[Record extracts Boundary: Start]

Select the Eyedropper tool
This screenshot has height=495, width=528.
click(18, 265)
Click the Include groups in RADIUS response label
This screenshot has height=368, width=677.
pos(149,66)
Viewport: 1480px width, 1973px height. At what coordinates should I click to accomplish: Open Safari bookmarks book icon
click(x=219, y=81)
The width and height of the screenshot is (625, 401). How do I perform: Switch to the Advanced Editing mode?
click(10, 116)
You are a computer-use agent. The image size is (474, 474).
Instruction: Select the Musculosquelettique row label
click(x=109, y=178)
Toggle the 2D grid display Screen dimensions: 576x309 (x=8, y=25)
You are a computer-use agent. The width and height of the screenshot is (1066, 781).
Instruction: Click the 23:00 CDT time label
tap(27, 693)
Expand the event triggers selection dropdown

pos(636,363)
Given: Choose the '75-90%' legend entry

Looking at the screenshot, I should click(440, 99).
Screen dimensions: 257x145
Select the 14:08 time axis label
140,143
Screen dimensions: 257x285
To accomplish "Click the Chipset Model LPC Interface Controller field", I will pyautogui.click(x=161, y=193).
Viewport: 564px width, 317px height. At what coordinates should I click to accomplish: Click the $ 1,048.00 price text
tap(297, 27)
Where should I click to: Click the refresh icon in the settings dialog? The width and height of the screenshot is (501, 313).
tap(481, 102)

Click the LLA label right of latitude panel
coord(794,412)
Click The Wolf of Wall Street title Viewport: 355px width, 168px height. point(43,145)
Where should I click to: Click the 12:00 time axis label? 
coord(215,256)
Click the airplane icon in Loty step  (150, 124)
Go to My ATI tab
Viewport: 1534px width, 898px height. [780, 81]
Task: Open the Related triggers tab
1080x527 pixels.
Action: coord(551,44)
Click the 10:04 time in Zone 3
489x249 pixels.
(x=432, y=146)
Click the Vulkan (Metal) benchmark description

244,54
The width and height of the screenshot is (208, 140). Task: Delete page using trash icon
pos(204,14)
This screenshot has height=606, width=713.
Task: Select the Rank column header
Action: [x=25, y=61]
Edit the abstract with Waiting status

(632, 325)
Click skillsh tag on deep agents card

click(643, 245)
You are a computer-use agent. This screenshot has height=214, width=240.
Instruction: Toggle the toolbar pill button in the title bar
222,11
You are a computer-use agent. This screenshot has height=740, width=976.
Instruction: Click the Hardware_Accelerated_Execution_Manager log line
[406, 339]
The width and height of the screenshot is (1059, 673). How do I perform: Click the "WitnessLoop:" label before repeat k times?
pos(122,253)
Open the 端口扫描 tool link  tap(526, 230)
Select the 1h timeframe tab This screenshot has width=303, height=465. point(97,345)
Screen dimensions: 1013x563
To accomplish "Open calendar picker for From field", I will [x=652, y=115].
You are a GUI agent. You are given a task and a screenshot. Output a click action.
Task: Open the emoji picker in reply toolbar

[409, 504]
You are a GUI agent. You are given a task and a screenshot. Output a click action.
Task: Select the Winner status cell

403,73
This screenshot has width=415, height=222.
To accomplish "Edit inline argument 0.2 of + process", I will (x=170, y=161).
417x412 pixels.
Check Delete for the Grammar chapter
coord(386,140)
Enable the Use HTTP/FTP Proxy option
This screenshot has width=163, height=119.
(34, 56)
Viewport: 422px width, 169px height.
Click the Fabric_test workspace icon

[Record extracts Boundary: End]

This task needs one value: the number of lines in the material above that contain the word "computer".

__Expected answer__: 4